Let your answer be the line containing "Task: Open the hamburger menu" and every line below it to the end of the records, copied exactly.

=== Begin Enclosure ===

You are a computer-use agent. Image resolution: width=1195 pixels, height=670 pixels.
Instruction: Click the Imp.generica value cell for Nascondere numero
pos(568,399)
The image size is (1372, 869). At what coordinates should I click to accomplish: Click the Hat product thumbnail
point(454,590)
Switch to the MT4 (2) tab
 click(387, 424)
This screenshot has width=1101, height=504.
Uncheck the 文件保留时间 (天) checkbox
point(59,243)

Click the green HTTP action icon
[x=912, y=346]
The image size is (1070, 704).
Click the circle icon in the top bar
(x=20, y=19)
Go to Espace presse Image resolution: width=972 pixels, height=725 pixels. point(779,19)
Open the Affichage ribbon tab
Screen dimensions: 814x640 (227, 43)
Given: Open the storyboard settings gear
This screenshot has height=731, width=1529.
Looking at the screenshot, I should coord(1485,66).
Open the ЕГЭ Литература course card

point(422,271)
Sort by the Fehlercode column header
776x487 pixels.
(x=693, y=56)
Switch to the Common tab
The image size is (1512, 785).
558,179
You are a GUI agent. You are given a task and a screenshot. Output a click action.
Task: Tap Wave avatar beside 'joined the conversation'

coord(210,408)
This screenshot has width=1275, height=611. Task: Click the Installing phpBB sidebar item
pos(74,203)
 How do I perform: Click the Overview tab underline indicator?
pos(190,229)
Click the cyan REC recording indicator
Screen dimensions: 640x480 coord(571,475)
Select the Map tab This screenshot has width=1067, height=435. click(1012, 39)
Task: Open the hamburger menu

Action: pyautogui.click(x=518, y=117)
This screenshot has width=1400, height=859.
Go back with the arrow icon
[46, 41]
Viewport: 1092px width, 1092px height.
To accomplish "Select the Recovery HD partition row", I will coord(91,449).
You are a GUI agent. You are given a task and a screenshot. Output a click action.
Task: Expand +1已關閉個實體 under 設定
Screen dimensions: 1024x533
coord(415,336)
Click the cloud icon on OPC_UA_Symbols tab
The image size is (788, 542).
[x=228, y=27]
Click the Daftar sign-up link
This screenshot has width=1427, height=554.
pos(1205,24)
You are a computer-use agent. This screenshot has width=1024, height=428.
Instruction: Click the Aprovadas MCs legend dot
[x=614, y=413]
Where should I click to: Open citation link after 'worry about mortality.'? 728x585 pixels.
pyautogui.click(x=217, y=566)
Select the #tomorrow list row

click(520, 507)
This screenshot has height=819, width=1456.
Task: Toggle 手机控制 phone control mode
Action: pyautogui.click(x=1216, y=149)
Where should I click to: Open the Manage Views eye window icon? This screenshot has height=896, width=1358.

=== End Enclosure ===

* Answer below:
Task: Open the hamburger menu

Action: pyautogui.click(x=518, y=117)
This screenshot has width=1400, height=859.
Go back with the arrow icon
[46, 41]
Viewport: 1092px width, 1092px height.
To accomplish "Select the Recovery HD partition row", I will coord(91,449).
You are a GUI agent. You are given a task and a screenshot. Output a click action.
Task: Expand +1已關閉個實體 under 設定
Screen dimensions: 1024x533
coord(415,336)
Click the cloud icon on OPC_UA_Symbols tab
The image size is (788, 542).
[x=228, y=27]
Click the Daftar sign-up link
This screenshot has width=1427, height=554.
pos(1205,24)
You are a computer-use agent. This screenshot has width=1024, height=428.
Instruction: Click the Aprovadas MCs legend dot
[x=614, y=413]
Where should I click to: Open citation link after 'worry about mortality.'? 728x585 pixels.
pyautogui.click(x=217, y=566)
Select the #tomorrow list row

click(520, 507)
This screenshot has height=819, width=1456.
Task: Toggle 手机控制 phone control mode
Action: pyautogui.click(x=1216, y=149)
Where should I click to: Open the Manage Views eye window icon? This screenshot has height=896, width=1358.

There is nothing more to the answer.